In order to investigate the effect of intracellular cyclic GMP on calcium current the whole-cell patch clamp technique with internal perfusion method was used in isolated ventricular myocytes of the rabbit. Cyclic GMP, 8-bromo-cyclic GMP, cyclic AMP, isoprenaline and forskolin were perfused into cells and their effects on calcium current were analysed by applying depolarizing step pulses of + 10 mV in amplitude far 300 msec from holding potential of - 40 mV. Not only cyclic AMP $(100\;{\mu}M)$ but also cyclic GMF $(100\;{\mu}M)$ increased the basal calcium current. 8-Bromo-cyclic GMP $(100\;{\mu}M)$, a good stimulator of the cyclic GMP-dependent protein kinase, also increased the basal calcium current and its peak amplitude of calcium current was larger than that in the presence of cyclic AMP or cyclic GMP alone.

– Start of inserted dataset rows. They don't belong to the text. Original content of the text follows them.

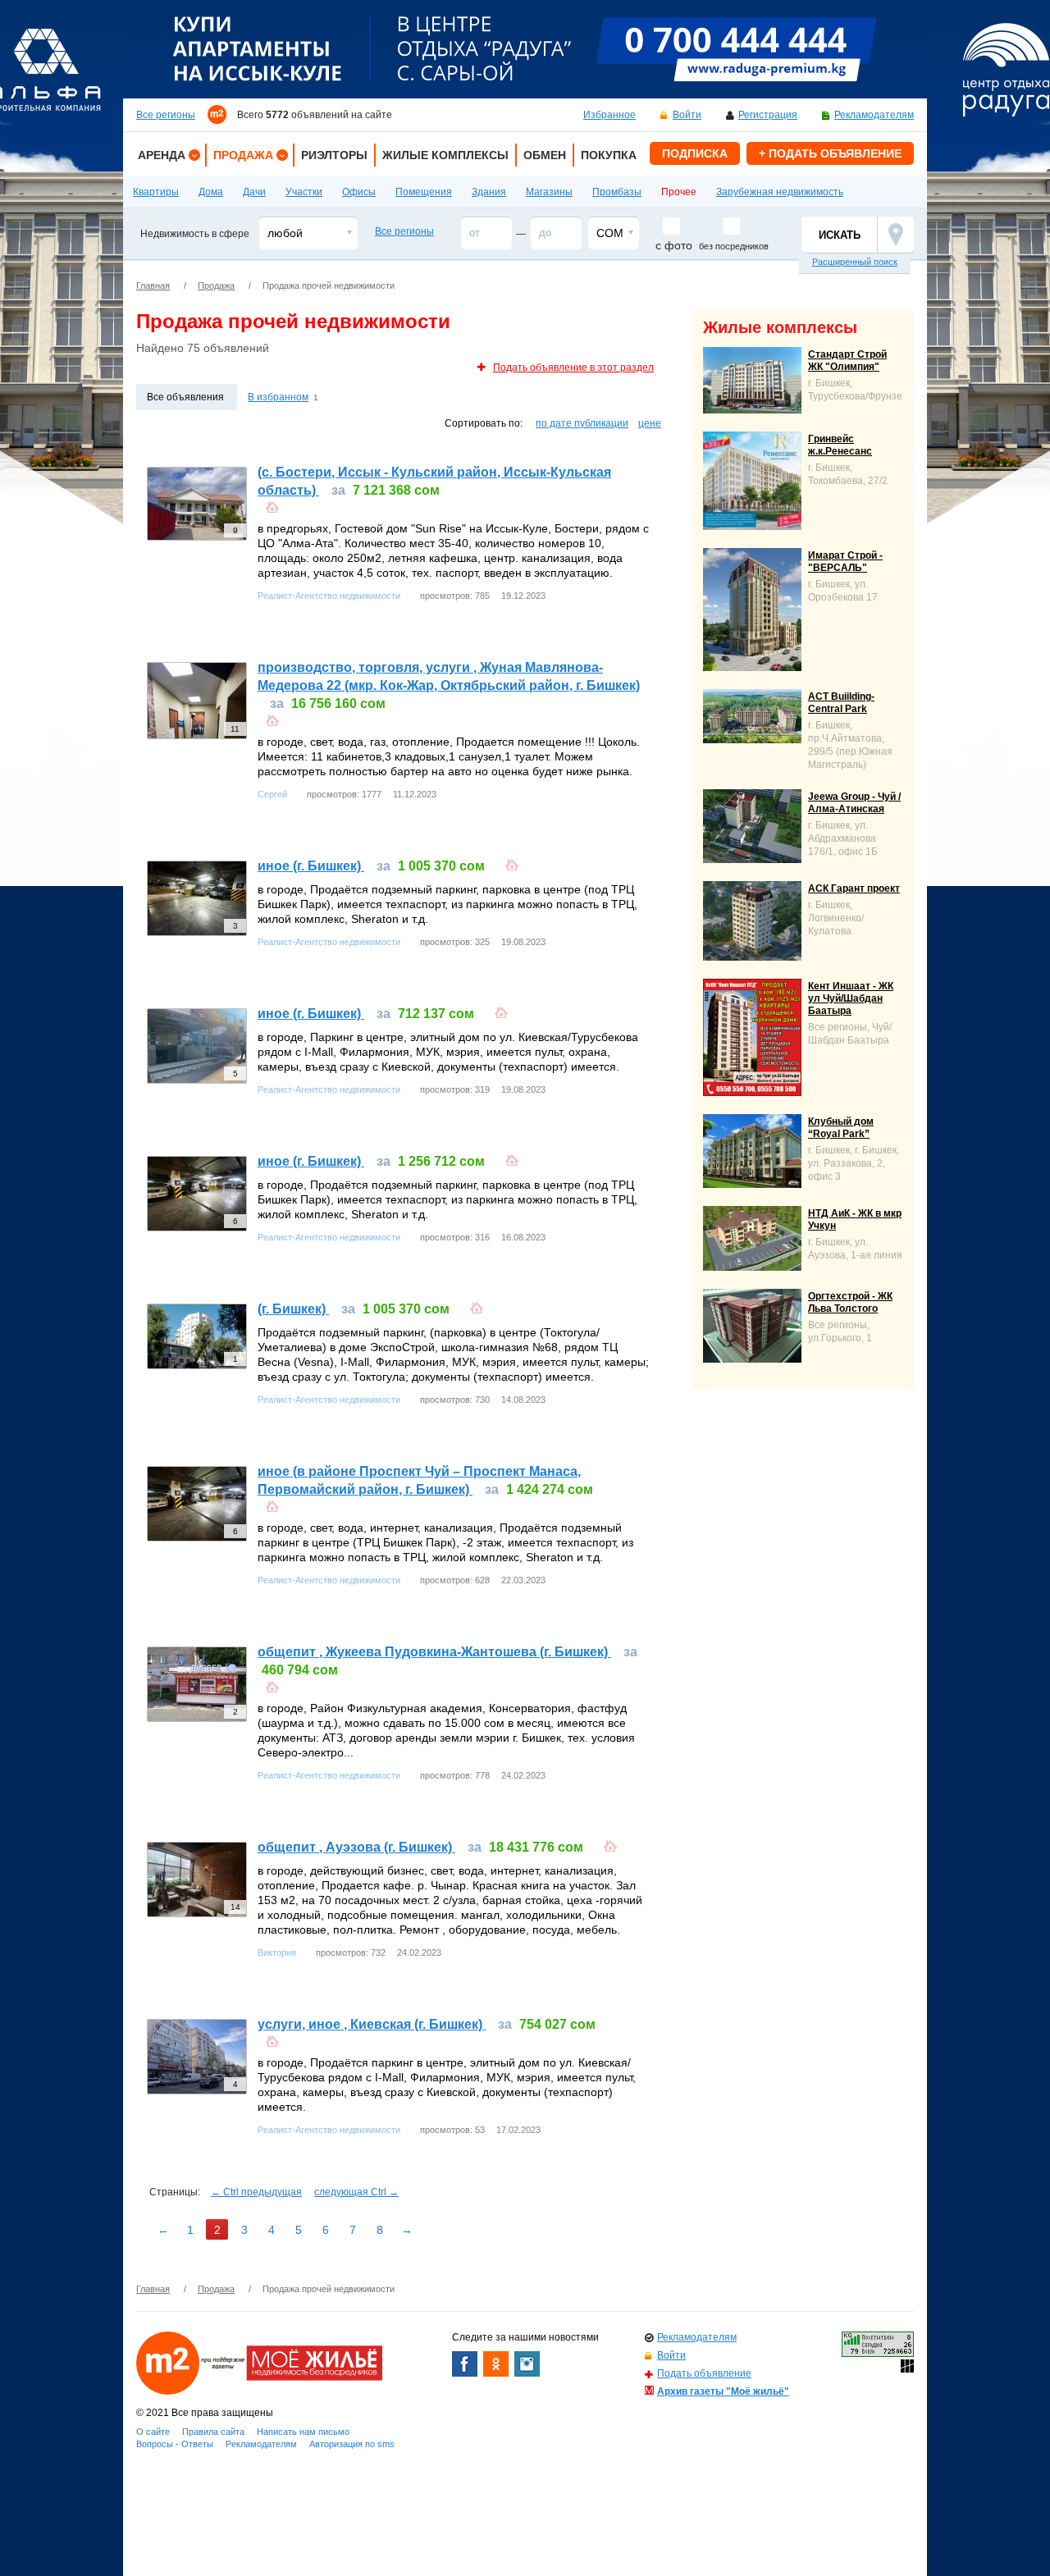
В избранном (278, 397)
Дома (211, 192)
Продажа (243, 155)
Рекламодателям (874, 115)
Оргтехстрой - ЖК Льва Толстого (850, 1302)
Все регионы (165, 115)
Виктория (277, 1952)
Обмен (544, 155)
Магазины (549, 192)
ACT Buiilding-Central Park (841, 703)
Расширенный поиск (854, 262)
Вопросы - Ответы (174, 2444)
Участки (303, 192)
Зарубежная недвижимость (779, 192)
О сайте (153, 2432)
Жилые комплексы (445, 155)
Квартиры (156, 192)
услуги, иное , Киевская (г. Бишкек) (372, 2024)
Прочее (678, 192)
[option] (525, 49)
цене (649, 423)
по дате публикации (582, 423)
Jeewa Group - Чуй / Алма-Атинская (854, 803)
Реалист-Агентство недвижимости (329, 596)
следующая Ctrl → (356, 2192)
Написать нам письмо (303, 2432)
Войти (687, 115)
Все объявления (185, 397)
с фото (673, 245)
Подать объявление (704, 2373)
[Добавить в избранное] (272, 505)
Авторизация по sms (352, 2444)
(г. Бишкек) (293, 1309)
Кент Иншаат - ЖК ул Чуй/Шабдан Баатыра (850, 998)
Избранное (609, 115)
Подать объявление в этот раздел (573, 367)
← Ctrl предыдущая (256, 2192)
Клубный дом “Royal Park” (841, 1128)
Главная (153, 285)
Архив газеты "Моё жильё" (723, 2391)
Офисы (359, 192)
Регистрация (767, 115)
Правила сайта (213, 2432)
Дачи (254, 192)
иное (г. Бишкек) (311, 866)
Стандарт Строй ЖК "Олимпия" (847, 360)
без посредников (734, 246)
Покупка (609, 155)
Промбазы (616, 192)
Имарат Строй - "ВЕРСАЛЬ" (845, 561)
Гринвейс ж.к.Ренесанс (840, 445)
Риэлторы (334, 155)
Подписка (695, 153)
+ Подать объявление (830, 153)
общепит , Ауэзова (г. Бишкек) (356, 1847)
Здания (489, 192)
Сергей (272, 794)
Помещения (423, 192)
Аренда (161, 155)
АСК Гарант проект (854, 888)
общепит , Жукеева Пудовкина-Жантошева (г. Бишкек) (434, 1652)
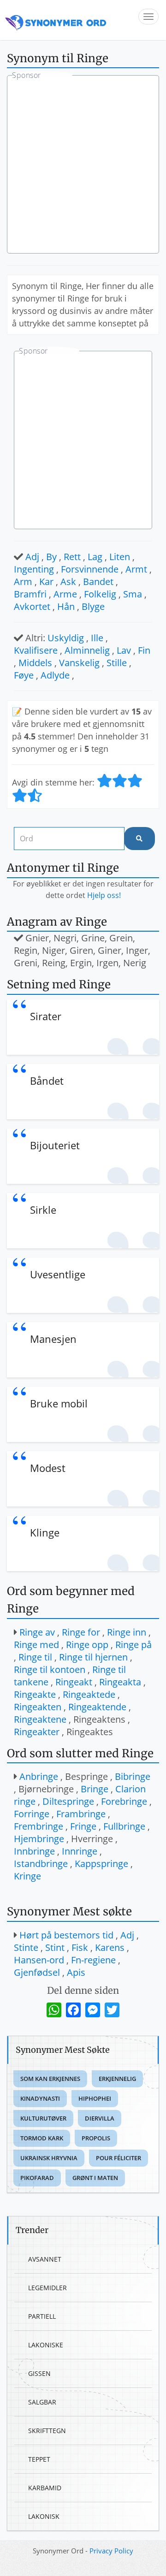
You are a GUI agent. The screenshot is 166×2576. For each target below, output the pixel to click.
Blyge (93, 606)
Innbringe (34, 1851)
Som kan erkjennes (50, 2078)
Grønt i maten (95, 2178)
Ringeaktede (89, 1694)
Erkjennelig (117, 2078)
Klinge (44, 1532)
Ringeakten (37, 1707)
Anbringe (38, 1776)
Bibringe (132, 1776)
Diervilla (99, 2118)
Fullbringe (124, 1826)
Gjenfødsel (37, 1972)
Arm (23, 581)
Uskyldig (65, 638)
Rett (72, 556)
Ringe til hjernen (93, 1657)
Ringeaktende (97, 1707)
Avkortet (32, 606)
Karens (110, 1947)
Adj (32, 556)
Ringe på (133, 1644)
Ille (97, 638)
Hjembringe (39, 1838)
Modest (47, 1468)
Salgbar (42, 2402)
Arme (65, 594)
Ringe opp (87, 1644)
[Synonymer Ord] (55, 20)
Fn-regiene (93, 1960)
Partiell (42, 2316)
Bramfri (30, 594)
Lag (95, 556)
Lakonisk (43, 2516)
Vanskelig (79, 662)
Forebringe (124, 1801)
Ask (68, 581)
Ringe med (36, 1644)
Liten (119, 556)
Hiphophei (94, 2098)
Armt (136, 569)
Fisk (79, 1947)
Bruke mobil (59, 1403)
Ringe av (37, 1632)
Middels (35, 662)
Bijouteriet (55, 1145)
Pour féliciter (118, 2158)
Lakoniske (45, 2344)
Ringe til (35, 1657)
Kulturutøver (43, 2118)
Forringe (31, 1814)
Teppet (39, 2459)
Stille (117, 662)
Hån (66, 606)
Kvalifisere (36, 650)
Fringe (83, 1826)
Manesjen (53, 1339)
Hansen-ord (39, 1960)
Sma (132, 594)
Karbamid (44, 2487)
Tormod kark (41, 2138)
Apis (76, 1972)
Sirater (45, 1016)
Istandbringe (41, 1863)
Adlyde (55, 675)
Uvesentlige (57, 1274)
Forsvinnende (90, 569)
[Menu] (148, 16)
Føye (24, 675)
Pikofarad (37, 2178)
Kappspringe (101, 1863)
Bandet (98, 581)
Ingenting (34, 569)
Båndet (47, 1080)
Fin (144, 650)
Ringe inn (126, 1632)
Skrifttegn (47, 2430)
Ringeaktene (40, 1719)
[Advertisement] (83, 165)
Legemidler (47, 2287)
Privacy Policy (111, 2550)
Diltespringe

In the presence of $100\;{\mu}M$ cyclic GMP or $100\;{\mu}M$ 8-bromo-cyclic GMP, already augmented calcium current was potentiated by intracellular application of $100\;{\mu}M$ cyclic AMP or $1\;{\mu}M$ isoprenaline or $1\;{\mu}M$ forskolin. In the presence of cyclic GMP, acetylcholine reduced the calcium current only when the calcium current was increased by isoprenaline. From the above results it could be concluded that intracellular perfusion with cyclic GMP increases the basal calcium current via a mechanism involving a cyclic GMP-dependent protein kinase.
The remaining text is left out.